» THE INPUT
══════════════════════════════

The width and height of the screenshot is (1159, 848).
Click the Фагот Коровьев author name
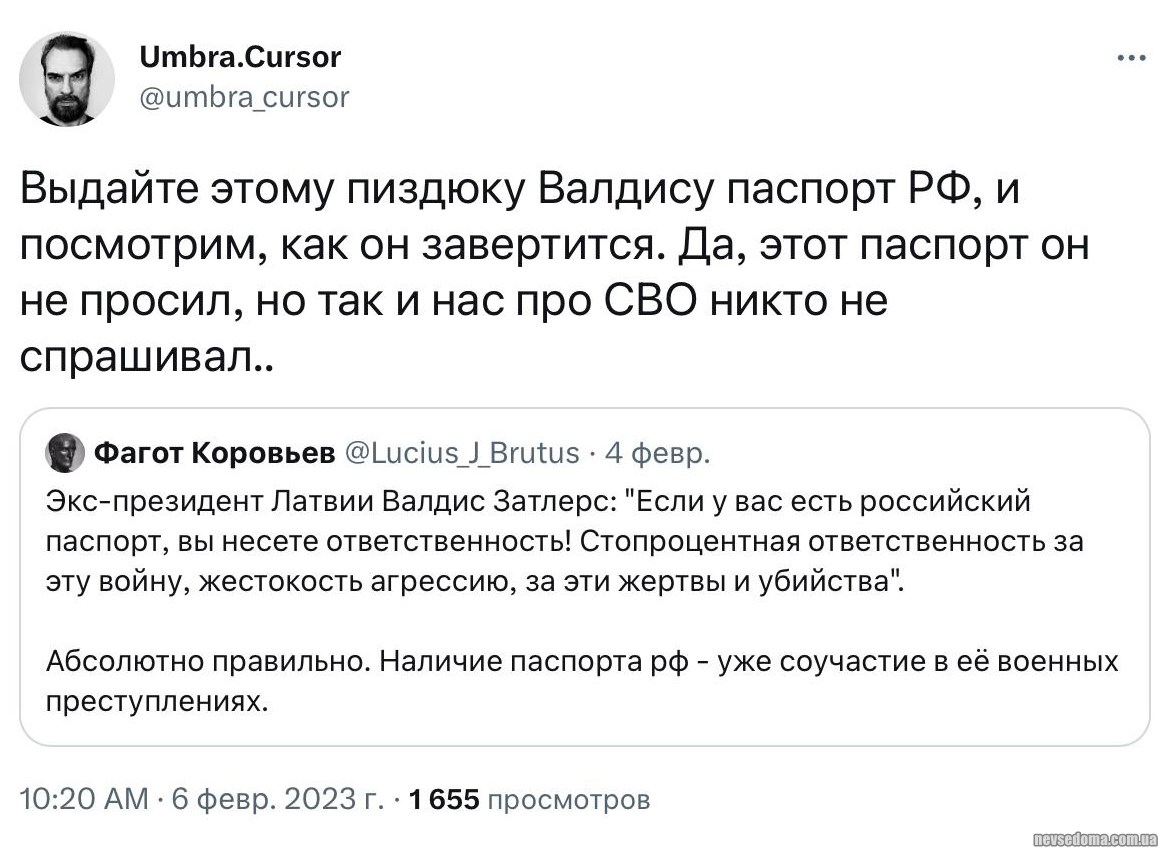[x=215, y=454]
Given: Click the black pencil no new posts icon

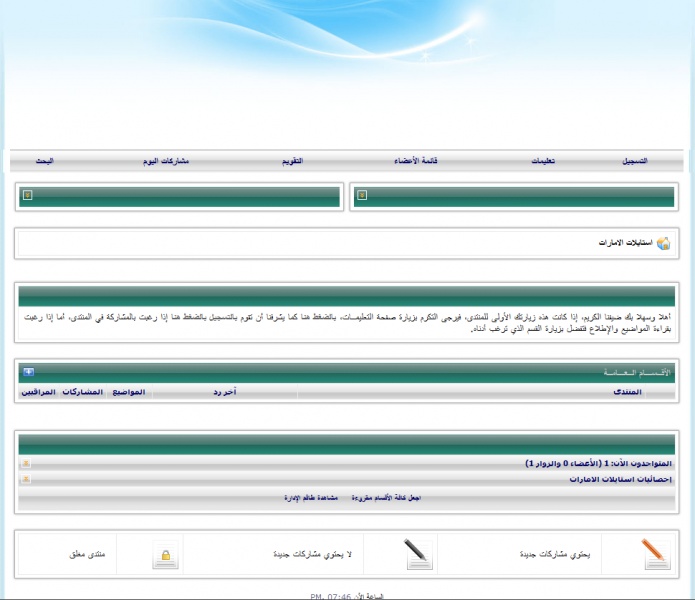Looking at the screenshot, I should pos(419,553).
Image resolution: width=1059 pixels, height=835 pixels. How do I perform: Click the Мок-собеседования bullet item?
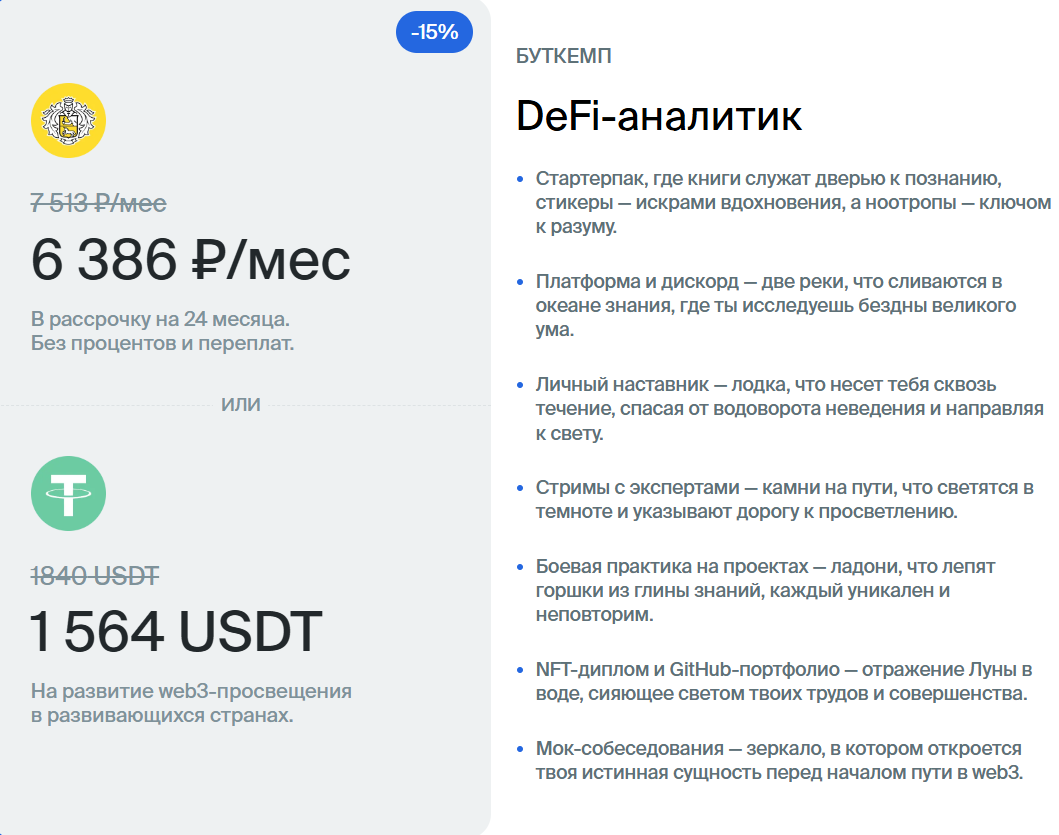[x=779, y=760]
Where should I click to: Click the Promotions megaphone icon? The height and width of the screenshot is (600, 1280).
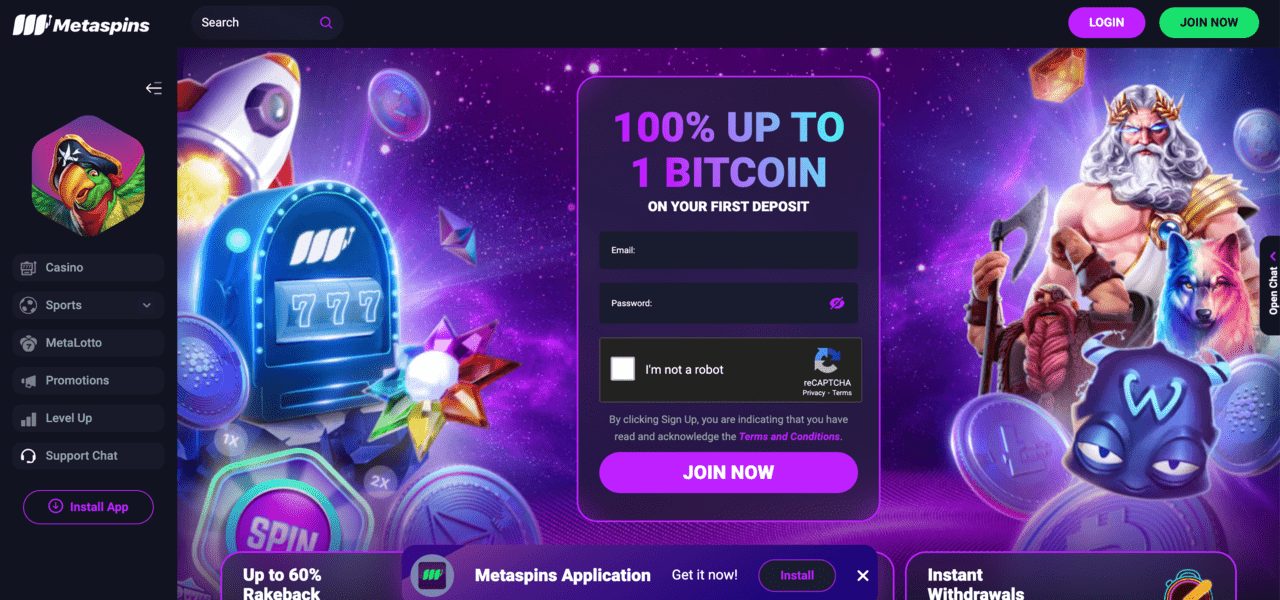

══════════════════════════════

» EXERCISE
An exact transcription of the records above is needed, with no pictures included.

» REPLY
The width and height of the screenshot is (1159, 848).
Click the Фагот Коровьев author name
[x=215, y=454]
Given: Click the black pencil no new posts icon

Looking at the screenshot, I should pos(419,553).
Image resolution: width=1059 pixels, height=835 pixels. How do I perform: Click the Мок-собеседования bullet item?
[x=779, y=760]
Where should I click to: Click the Promotions megaphone icon? The height and width of the screenshot is (600, 1280).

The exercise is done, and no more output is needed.